### WHAT YOU HAVE TO DO
Count the lines of the entries below that contain the string "Switch", treating case as significant. Give only the number.

[Target pointing data]
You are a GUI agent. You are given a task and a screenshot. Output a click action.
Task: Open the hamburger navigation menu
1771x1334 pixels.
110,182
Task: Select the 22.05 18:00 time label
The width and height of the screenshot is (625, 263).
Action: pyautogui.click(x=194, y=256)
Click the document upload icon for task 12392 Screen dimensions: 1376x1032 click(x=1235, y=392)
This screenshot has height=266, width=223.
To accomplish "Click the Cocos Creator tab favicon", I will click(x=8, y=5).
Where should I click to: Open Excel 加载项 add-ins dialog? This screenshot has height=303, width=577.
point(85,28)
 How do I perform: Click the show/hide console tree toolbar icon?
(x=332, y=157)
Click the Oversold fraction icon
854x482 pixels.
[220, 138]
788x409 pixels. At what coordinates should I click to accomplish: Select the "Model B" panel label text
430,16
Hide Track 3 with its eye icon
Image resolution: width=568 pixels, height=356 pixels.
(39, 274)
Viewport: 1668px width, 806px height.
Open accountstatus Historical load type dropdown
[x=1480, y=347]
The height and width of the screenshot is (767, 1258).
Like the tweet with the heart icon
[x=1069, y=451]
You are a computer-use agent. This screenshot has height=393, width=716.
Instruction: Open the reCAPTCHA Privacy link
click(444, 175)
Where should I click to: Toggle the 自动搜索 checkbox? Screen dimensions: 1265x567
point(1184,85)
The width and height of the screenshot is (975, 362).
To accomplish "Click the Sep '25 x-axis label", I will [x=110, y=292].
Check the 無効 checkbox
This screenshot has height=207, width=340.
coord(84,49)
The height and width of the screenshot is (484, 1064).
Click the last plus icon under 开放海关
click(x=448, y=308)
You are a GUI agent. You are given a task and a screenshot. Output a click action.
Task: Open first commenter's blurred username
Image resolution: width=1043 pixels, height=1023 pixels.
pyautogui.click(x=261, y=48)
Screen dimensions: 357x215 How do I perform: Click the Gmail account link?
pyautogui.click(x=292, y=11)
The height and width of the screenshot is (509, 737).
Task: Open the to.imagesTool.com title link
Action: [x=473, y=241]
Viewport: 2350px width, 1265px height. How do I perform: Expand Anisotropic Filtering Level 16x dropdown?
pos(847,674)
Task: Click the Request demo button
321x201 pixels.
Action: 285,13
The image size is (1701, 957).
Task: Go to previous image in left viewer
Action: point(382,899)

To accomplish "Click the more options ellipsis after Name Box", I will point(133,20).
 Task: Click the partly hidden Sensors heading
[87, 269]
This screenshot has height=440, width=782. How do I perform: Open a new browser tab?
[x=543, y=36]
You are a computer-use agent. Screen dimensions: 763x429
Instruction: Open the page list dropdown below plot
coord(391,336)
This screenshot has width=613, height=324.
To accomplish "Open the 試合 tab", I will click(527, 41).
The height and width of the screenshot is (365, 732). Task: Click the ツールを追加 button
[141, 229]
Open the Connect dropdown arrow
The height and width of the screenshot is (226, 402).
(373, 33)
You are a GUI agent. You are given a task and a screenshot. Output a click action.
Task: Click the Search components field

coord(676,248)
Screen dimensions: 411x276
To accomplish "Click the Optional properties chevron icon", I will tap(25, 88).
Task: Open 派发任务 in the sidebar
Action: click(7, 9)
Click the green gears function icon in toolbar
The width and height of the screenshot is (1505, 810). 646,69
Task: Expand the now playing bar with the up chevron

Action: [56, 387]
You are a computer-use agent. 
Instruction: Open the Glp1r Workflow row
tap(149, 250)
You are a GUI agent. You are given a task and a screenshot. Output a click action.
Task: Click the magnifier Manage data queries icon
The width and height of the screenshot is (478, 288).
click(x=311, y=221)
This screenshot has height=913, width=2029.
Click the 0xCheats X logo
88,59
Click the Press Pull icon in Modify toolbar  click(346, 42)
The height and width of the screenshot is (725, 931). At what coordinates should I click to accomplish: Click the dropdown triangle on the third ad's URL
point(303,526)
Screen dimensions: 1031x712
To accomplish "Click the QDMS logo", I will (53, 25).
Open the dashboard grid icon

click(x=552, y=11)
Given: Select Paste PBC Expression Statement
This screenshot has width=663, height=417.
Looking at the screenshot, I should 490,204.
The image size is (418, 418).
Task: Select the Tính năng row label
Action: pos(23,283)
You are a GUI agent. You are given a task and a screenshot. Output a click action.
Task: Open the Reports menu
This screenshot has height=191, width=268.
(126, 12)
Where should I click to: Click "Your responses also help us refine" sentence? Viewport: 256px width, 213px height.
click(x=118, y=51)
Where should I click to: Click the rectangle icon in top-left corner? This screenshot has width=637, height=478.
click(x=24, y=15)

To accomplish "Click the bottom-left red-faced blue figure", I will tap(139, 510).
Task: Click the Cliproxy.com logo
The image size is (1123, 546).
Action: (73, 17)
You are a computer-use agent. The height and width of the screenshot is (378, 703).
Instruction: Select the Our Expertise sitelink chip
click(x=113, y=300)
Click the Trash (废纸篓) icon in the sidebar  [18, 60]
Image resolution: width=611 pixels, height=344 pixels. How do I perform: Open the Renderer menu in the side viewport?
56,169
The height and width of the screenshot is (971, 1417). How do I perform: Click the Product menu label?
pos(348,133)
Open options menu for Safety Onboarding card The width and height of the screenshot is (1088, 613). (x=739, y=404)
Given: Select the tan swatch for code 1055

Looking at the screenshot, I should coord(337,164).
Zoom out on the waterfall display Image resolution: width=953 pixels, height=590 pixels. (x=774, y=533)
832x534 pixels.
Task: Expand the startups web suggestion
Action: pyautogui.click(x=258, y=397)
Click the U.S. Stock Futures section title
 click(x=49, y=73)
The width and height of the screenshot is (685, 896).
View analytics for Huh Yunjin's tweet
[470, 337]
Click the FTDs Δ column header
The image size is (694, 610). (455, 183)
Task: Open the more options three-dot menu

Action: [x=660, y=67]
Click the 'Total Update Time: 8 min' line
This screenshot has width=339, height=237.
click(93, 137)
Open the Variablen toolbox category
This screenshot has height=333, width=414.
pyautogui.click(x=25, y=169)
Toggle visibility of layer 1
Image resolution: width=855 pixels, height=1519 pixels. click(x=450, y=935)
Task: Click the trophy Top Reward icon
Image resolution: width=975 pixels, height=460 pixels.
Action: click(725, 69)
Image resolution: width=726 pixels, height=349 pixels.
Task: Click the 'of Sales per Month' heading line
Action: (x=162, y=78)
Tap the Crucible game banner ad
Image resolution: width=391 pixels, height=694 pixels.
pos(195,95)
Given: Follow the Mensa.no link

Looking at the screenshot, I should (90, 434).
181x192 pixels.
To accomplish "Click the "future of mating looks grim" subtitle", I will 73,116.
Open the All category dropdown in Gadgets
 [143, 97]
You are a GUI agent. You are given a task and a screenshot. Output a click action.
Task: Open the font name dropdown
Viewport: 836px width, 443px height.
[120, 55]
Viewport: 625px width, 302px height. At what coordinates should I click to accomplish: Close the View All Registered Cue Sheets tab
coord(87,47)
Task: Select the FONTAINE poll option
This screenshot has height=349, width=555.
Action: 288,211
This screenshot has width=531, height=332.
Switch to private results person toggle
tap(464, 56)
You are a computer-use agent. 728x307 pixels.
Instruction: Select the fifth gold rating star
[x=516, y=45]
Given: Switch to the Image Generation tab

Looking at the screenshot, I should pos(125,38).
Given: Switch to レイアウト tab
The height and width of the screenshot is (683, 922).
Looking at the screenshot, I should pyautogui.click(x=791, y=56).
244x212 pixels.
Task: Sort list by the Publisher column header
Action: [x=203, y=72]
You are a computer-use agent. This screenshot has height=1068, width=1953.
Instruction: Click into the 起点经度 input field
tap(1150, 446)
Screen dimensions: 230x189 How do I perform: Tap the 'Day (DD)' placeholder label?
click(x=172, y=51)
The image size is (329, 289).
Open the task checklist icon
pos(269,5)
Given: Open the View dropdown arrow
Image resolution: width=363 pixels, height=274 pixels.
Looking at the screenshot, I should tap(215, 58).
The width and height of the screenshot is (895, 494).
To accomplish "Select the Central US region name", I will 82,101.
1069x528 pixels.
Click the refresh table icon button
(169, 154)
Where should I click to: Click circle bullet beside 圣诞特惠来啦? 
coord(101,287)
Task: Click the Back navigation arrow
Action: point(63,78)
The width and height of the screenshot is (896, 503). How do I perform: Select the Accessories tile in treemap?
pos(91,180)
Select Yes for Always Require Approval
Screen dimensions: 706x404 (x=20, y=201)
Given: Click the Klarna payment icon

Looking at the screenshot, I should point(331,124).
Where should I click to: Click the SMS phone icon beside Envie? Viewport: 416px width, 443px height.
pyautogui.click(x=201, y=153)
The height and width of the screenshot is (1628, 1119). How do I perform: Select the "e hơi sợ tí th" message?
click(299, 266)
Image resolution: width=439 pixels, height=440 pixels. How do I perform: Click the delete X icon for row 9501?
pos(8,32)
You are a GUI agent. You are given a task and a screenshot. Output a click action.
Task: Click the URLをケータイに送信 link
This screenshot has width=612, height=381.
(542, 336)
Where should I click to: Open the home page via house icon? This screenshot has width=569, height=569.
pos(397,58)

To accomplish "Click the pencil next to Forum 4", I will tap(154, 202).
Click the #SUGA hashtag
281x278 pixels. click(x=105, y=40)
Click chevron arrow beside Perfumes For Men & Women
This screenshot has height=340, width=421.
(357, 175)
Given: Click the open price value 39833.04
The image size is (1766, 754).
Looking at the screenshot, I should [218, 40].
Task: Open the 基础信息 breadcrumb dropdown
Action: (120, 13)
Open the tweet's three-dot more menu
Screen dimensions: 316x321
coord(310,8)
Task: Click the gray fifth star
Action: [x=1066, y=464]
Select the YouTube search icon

### EXERCISE RESPONSE
3